Been to Spider Lily Finery yet?

This is what it’s like.

You pick up a dress and mutter “oh this is cute.”

Many of the clothes sold at Spider Lily Finery are handmade. STAFF PHOTO / RACHEL S. O’HARA

Then you check the price tag.

It’s between $45 and $100.

It won’t make your credit card scream. 

And then owner Nicole DeMoss gives you the “but wait there’s more” moment.

“It’s handmade,” she says.

“And the fabric is organic cotton.”

And. That’s when you decide you must try it on.

Nicole Theis-DeMoss is the owner of Spider Lily Finery, a new boutique across the street from Westfield Southgate mall on Siesta Drive. STAFF PHOTO / RACHEL S. O’HARA

That’s the new clothing, accessories and gifts boutique on Siesta Drive across the street from Westfield Southgate in a nutshell.

DeMoss has brought the work of 40 artisans under one roof.

Almost everything in her store — including about 40 percent of her clothing and excluding a collection of vinyl records — is handmade.

She can tell her shoppers about the Australian dressmaker who supports her surfing career in Bali by sewing, or she can set them up with a set of handmade tumblers made from upcycled wine bottles.

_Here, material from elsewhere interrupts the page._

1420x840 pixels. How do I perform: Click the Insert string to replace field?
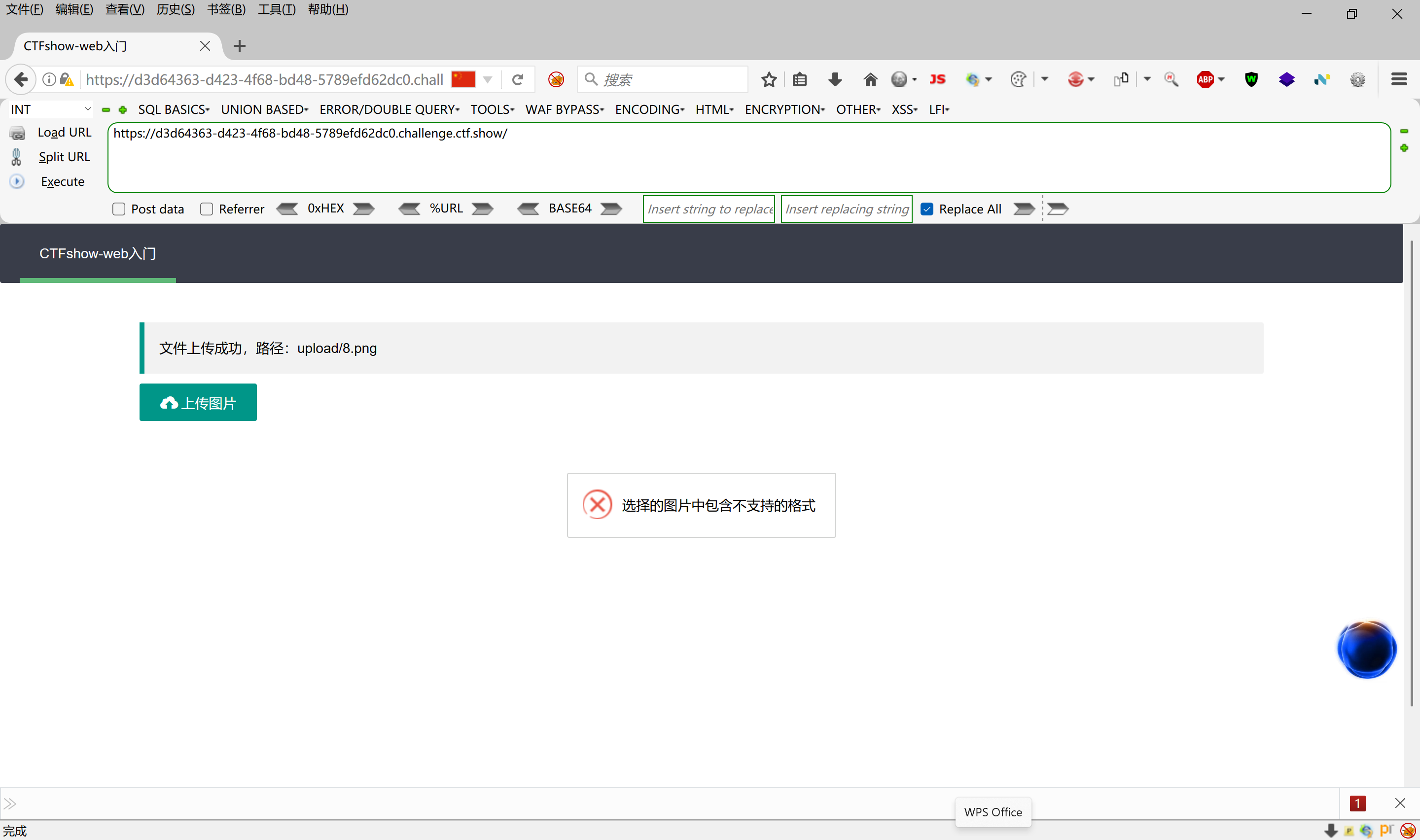(x=709, y=210)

DeMoss uses the natural Lolablue body products lining her boutique shelves in her own home, and she’s eager to share that the company’s owner, Jamie Lovern, makes them by hand in North Port.

 

Lolablue, handmade natural soaps and body products from North Port are for sale at Spider Lily Finery. STAFF PHOTO / RACHEL S. O’HARA

Bailey Spasovski, the artist behind Sarasota’s Cheek and Pen Paper Co., has a rack of witty, handmade greeting cards at the cash register.

Like these:

Spider Lily Finery sells fun cards by Sarasota company Cheek & Pen Paper Co. STAFF PHOTO / RACHEL S. O’HARA

The boutique owner knows where her stock of earrings, necklaces, pillows and candles comes from — whether she’s ordered them from within city limits or from overseas.

For DeMoss, an artist herself, there’s an obligation that comes with it.

She’s not just making sales. She’s sharing art.

Eventually, DeMoss would like to set up a small space in the shop to sell some of her own, handmade skirts, practically right off the sewing machine.

But she’s been busy tending to the shop since she opened in early July so, for the meantime, she’s leaving the artistry to her 40 or so vendors.

Her latest masterpiece has been championing them.